UTA In The News — Friday, July 24, 2020

Friday, Jul 24, 2020

COVID-19 testing

To help achieve its goal of facilitating the Maverick community’s safe return to campus this fall, The University of Texas at Arlington is leveraging the expertise and resources of its North Texas Genome Center to bolster UTA’s on-campus COVID-19 testing capabilities, Mirage News reported.

Pandemic urbanism explained

Adrian Parr, dean of the UT Arlington College of Architecture, Planning and Public Affairs, wrote a guest paper about pandemic urbanism for boundary 2, an international journal of literature and culture published by Duke University Press.
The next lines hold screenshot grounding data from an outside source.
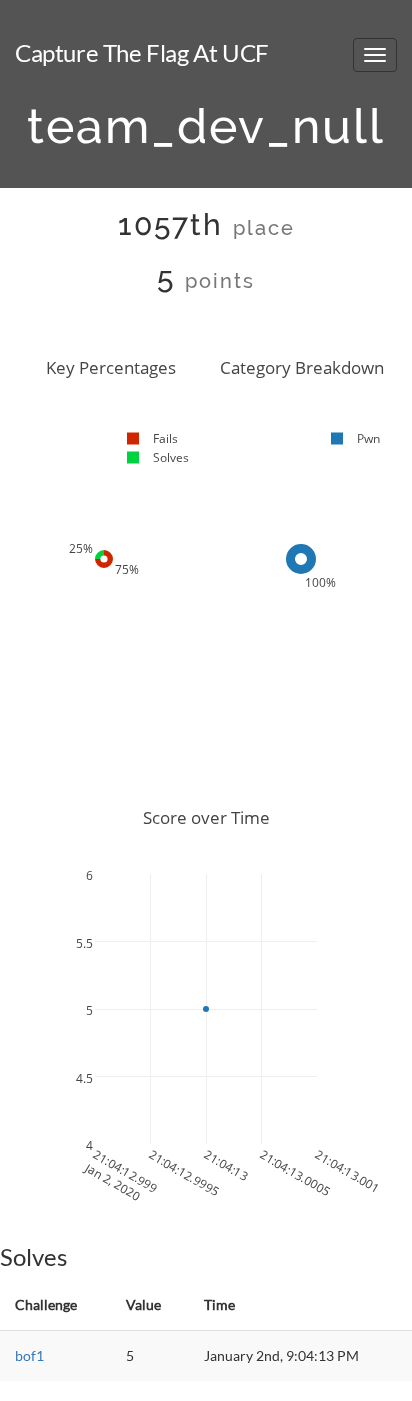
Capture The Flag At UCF (142, 52)
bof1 (29, 1355)
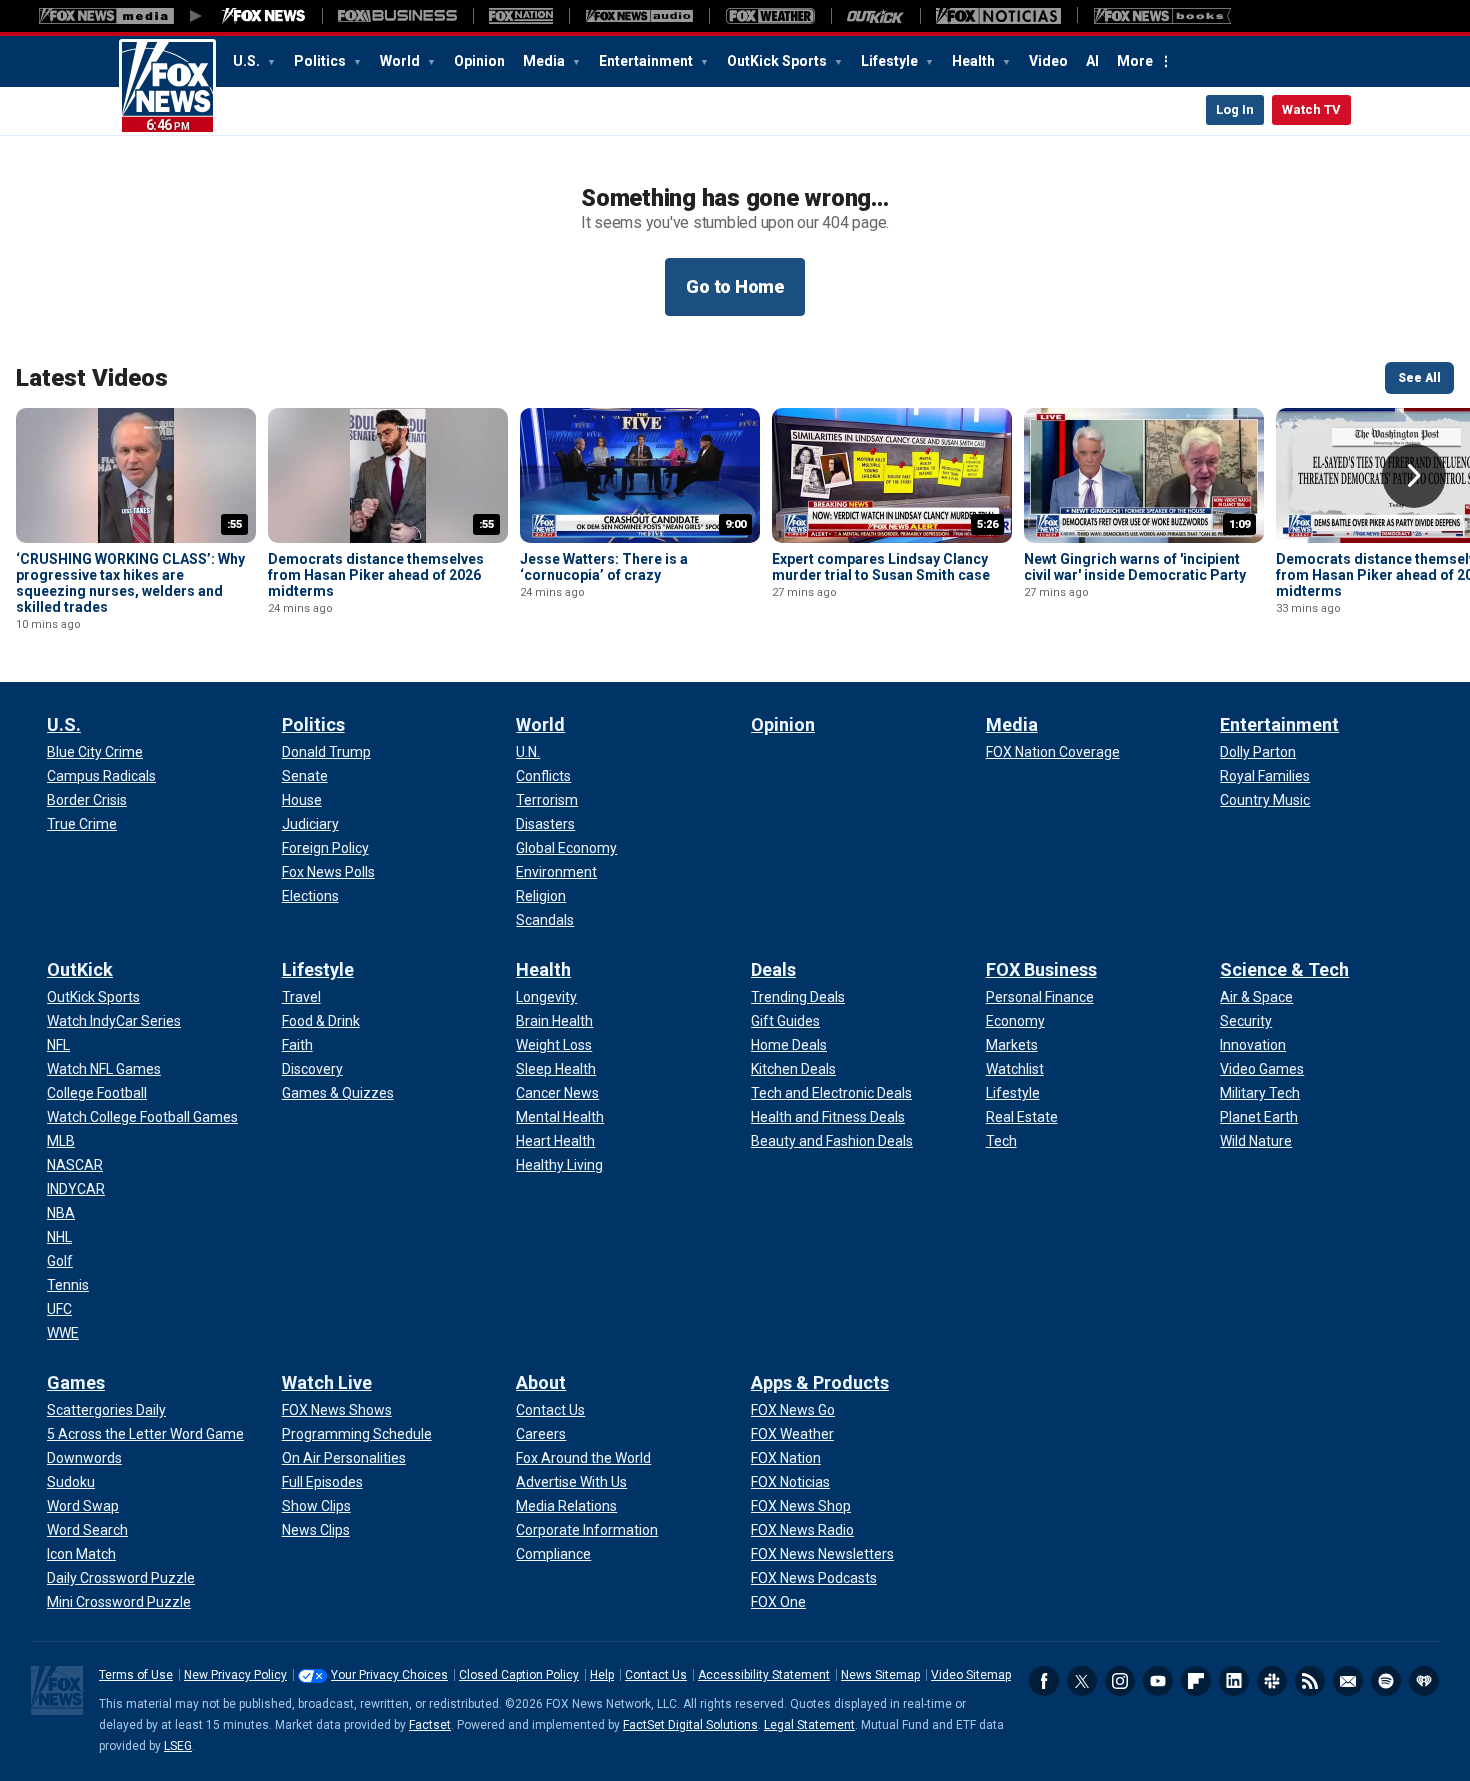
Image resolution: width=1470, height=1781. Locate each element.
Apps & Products (820, 1382)
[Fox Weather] (770, 16)
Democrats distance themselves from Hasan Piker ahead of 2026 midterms (376, 575)
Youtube (1158, 1681)
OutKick (80, 969)
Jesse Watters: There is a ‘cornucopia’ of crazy (604, 567)
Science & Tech (1284, 969)
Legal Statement (809, 1725)
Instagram (1120, 1681)
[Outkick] (875, 16)
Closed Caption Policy (519, 1675)
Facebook (1044, 1681)
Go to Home (735, 286)
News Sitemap (880, 1675)
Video (1048, 61)
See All (1419, 378)
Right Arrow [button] (1414, 476)
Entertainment (647, 61)
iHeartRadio (1424, 1681)
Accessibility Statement (764, 1675)
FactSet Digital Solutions (690, 1725)
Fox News (167, 87)
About (541, 1382)
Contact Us (656, 1675)
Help (602, 1675)
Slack (1272, 1681)
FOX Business (1041, 969)
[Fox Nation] (521, 16)
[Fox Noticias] (998, 16)
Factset (430, 1725)
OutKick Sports (778, 61)
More (1135, 61)
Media (545, 61)
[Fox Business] (397, 16)
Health (975, 61)
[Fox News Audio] (639, 16)
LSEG (178, 1746)
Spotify (1386, 1681)
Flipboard (1196, 1681)
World (401, 61)
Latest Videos (92, 378)
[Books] (1162, 16)
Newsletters (1348, 1681)
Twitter (1082, 1681)
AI (1092, 61)
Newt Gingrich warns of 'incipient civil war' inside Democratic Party (1135, 567)
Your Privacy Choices (389, 1675)
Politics (321, 61)
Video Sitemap (971, 1675)
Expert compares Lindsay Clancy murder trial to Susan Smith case (881, 567)
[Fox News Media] (264, 16)
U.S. (248, 61)
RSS (1310, 1681)
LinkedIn (1234, 1681)
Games (76, 1382)
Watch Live (327, 1382)
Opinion (479, 61)
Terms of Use (136, 1675)
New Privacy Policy (235, 1675)
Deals (773, 969)
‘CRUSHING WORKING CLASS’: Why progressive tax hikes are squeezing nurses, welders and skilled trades (130, 583)
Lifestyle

Property could help UTA visitors

The center of downtown Arlington is home to the majority of short-term rental permits approved in the first few months of 2020, in a move some say will create more housing options downtown, the Fort Worth Star-Telegram reported. Roman Pedan, Kasa Living’s CEO and founder, said the company bought downtown Arlington’s 101 Center property because the units could be marketed for families and friends of the UT Arlington students staying at the complex.

Crises shows failure

American exceptionalism was this country’s pre-existing condition prior to the pandemic and George Floyd-related protests, a Washington Post column said. Hannah Lebovits, an incoming UT Arlington assistant professor of public administration who specializes in social sustainability and how governments creates or degrades it, said she believes this years’s crises as a total failure of government and institutions. “We’re being gaslit by this country that everything will be fine if we just get back to work,” Lebovits says. “We’re focused on economic stability, business revitalization, what the economy is going to look like after COVID — not what we’re going to look like after COVID.”

Cities need help

Lawmakers in Congress are debating another coronavirus aid package, and Arlington Mayor Jeff Williams hopes that cities like his won’t be left out again, KERA News reported. He said there are still questions about whether UT Arlington’s tens of thousands of students will be bringing their spending power back to campus this fall.

Study shows drop in live expectancy

A new University of Toronto study that followed 12,424 adult Canadians from the mid-1990s until 2011 found that those who were in suboptimal mental health at the beginning of the study died, on average, 4.7 months earlier than their peers who were in excellent mental health, Medical Xpress, Health News Digest and other media outlets reported. Philip Baiden, UT Arlington assistant professor of Social Work, said, was a co-author of the study. “As expected, modifiable risk factors, including smoking, heavy drinking and infrequent physical activity, were associated with a higher probability of all-cause mortality,” Baiden said. “Cancer, heart disease, diabetes, chronic obstructive pulmonary disease and high blood pressure were associated with a higher probability of death over the follow-up period.”